O normal insanları değil Fırsatçı, Tamahkar, Hilekârları dolandırırdı.
Sahte döviz, Saat kulesi, Galata köprüsü, Apartman satmışlığı vardı.
Her fırsatta Gençlere nasihat eder, Yasadışı işlerin huzur, zenginlik getirmeyeceğini, Mazlumun ahını alanlar, Eninde sonunda yapanın yanına kâr kalmadığı uyarısını yapardı.
Bir tanıdığım ise 70'li yıllarda, O günlere kadar çalındığı duyulmamış Mercedes Otomobillerin nasıl çalınacağını keşfetmişti.
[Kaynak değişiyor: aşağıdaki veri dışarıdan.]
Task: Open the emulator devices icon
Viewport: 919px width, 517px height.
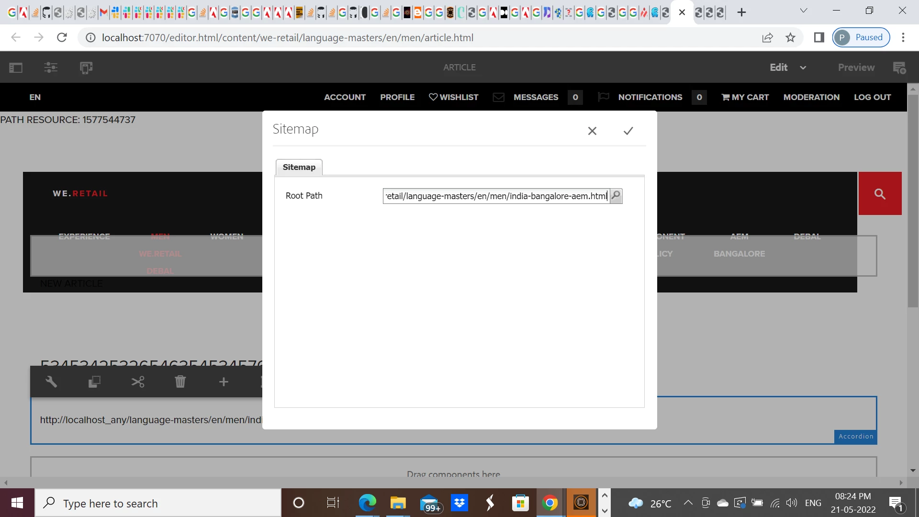Action: (86, 67)

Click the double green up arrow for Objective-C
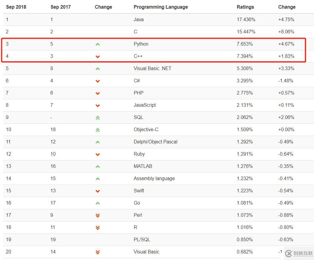tap(98, 130)
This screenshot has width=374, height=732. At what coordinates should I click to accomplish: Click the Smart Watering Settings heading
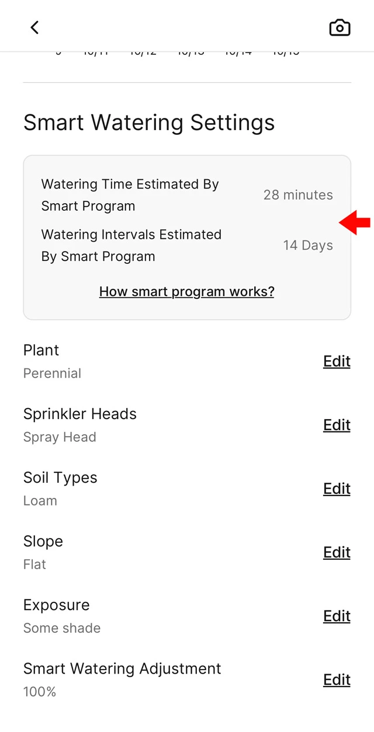[x=149, y=123]
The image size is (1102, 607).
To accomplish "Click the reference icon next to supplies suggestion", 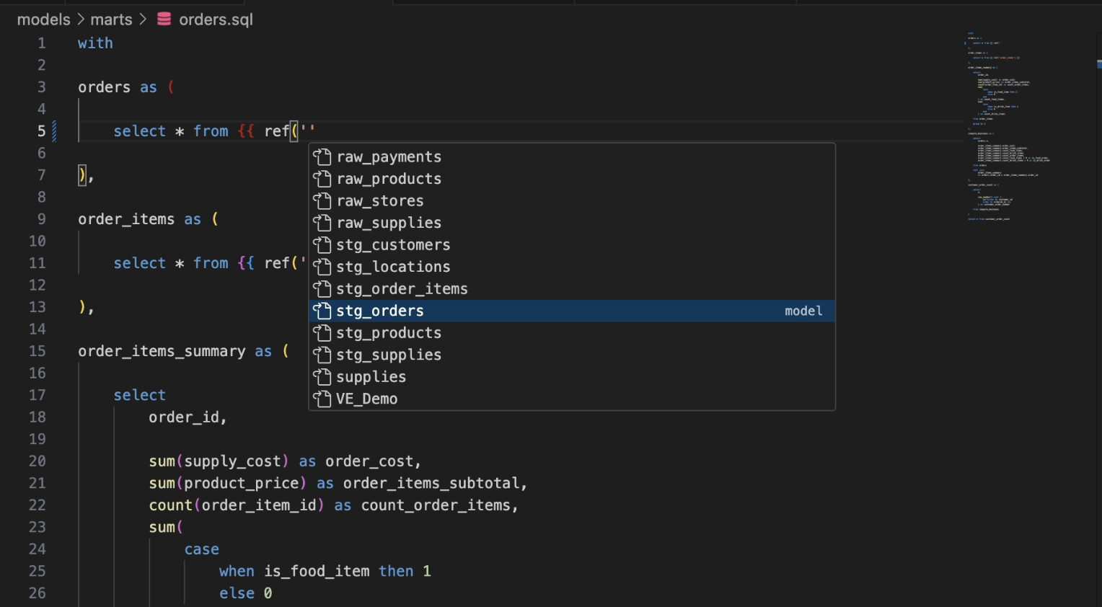I will point(322,376).
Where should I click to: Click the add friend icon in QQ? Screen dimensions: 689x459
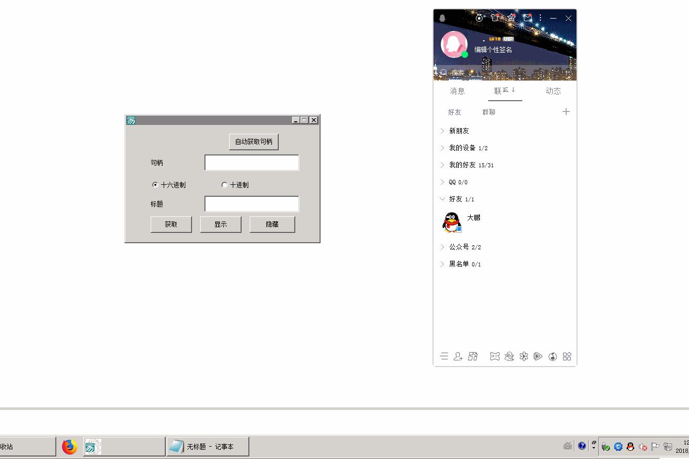[458, 356]
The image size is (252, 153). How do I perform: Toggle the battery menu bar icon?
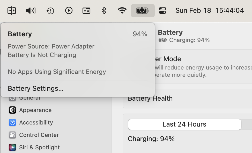pyautogui.click(x=143, y=11)
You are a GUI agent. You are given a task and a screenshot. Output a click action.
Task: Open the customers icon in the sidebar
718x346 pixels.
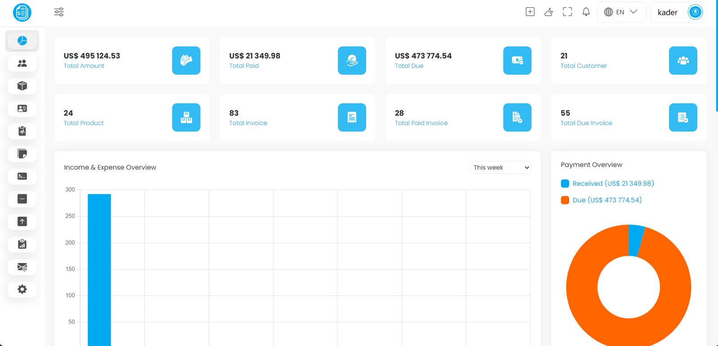click(x=22, y=63)
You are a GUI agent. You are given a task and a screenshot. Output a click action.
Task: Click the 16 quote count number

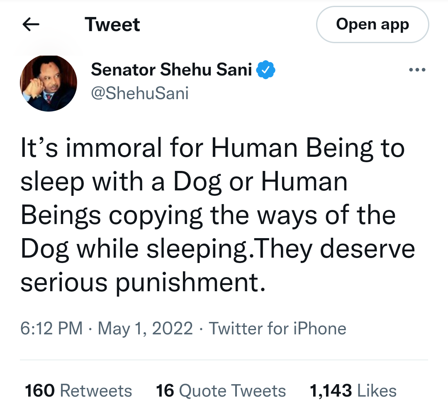tap(165, 391)
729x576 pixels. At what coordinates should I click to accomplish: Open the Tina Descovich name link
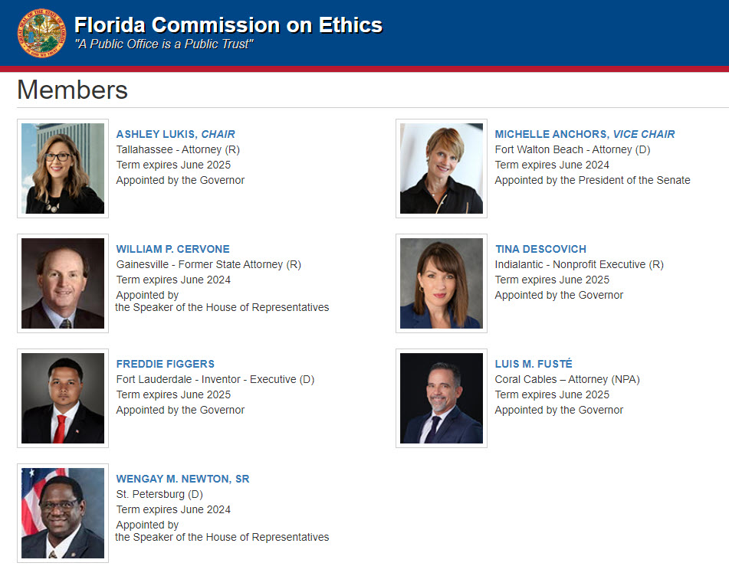point(540,249)
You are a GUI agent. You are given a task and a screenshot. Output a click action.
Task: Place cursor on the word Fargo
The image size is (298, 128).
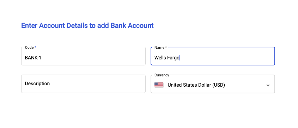tap(173, 58)
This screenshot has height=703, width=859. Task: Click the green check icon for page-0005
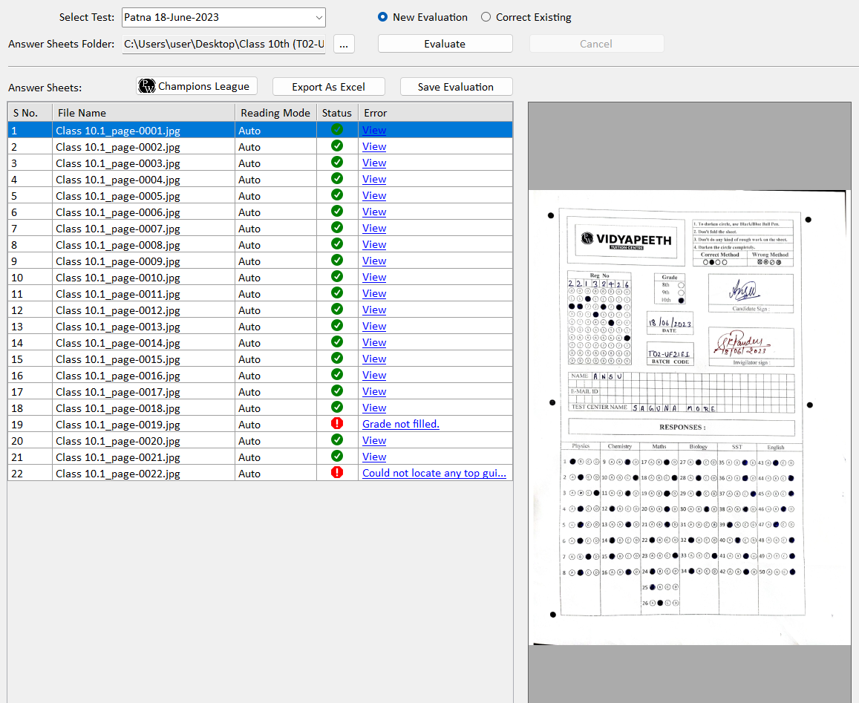pos(337,195)
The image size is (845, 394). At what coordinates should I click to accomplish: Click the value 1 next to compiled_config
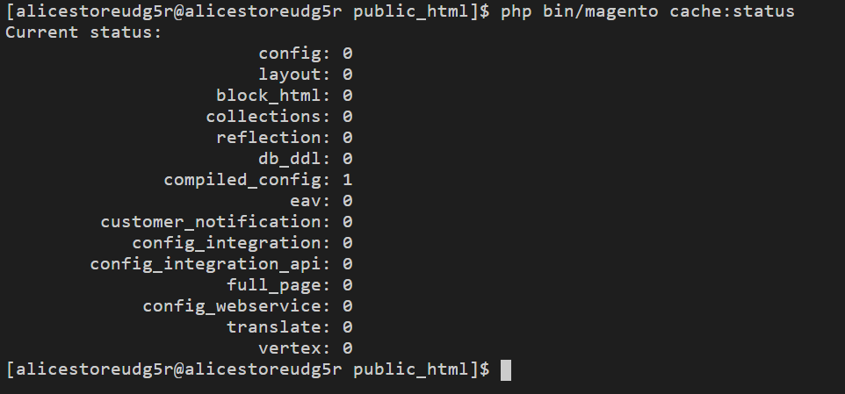point(347,180)
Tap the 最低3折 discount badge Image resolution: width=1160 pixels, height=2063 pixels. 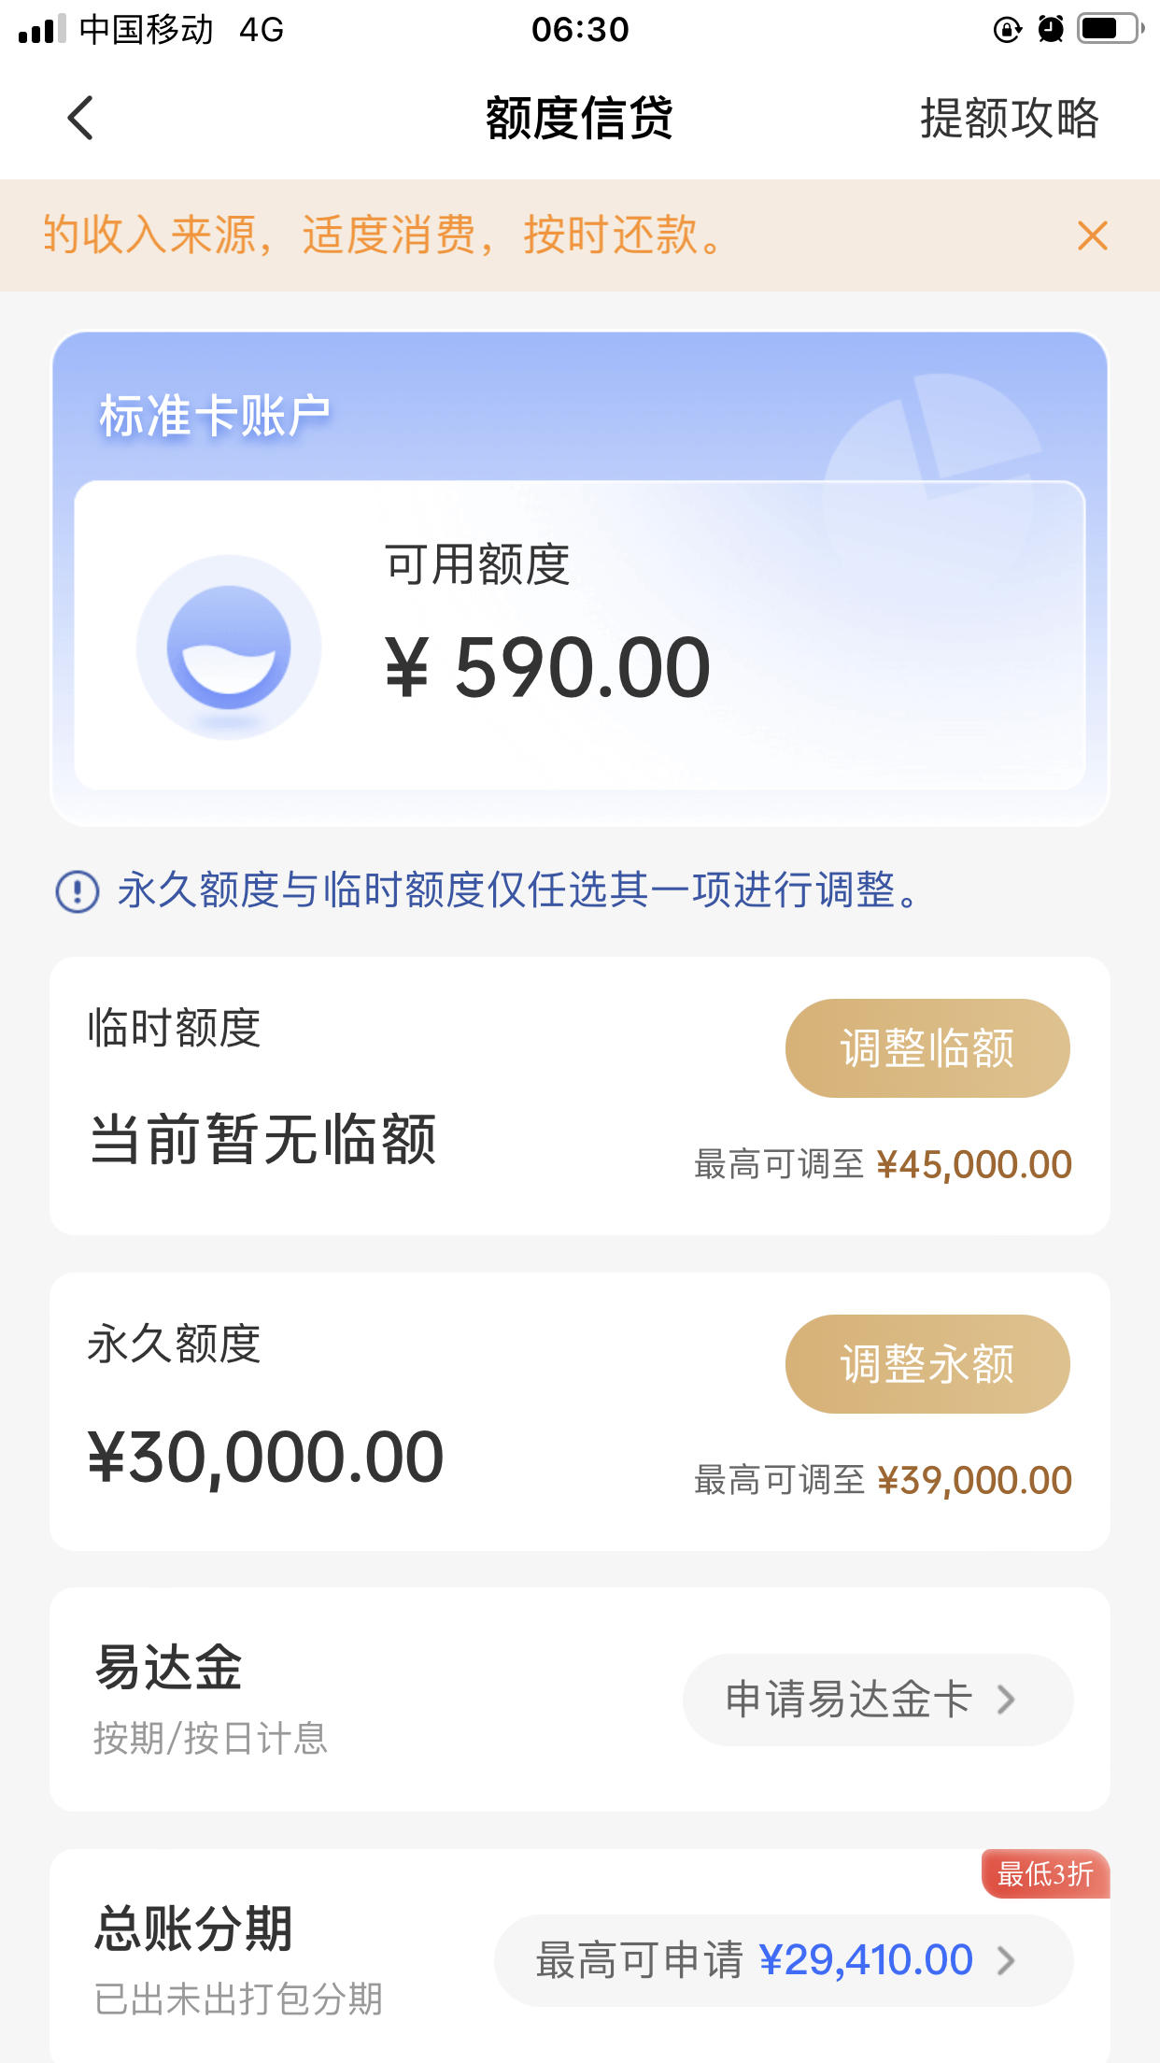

O Yıllarda Ortadoğulu kişilerin Avrupadan kiralayarak sahte belgelerle Almanyadan çıkarıp Türkiyede hurdacılara sattıkları arabalar genelde 5-10 yaşlarında eski model oluyordu.
Birde Almancı yurtdaşlar kasko yaptıkları otomobillerini el altından satıp, Çalıntı kaydı çıkarıp geri dönüyorlardı.
O tanıdık kişi Son model sıfır Mercedesleri 3-5 dakikada çalıştırıp götürebiliyordu.
100-120 bin DM olan otomobilleri 10-15 bin DMye piyasaya sürüyordu.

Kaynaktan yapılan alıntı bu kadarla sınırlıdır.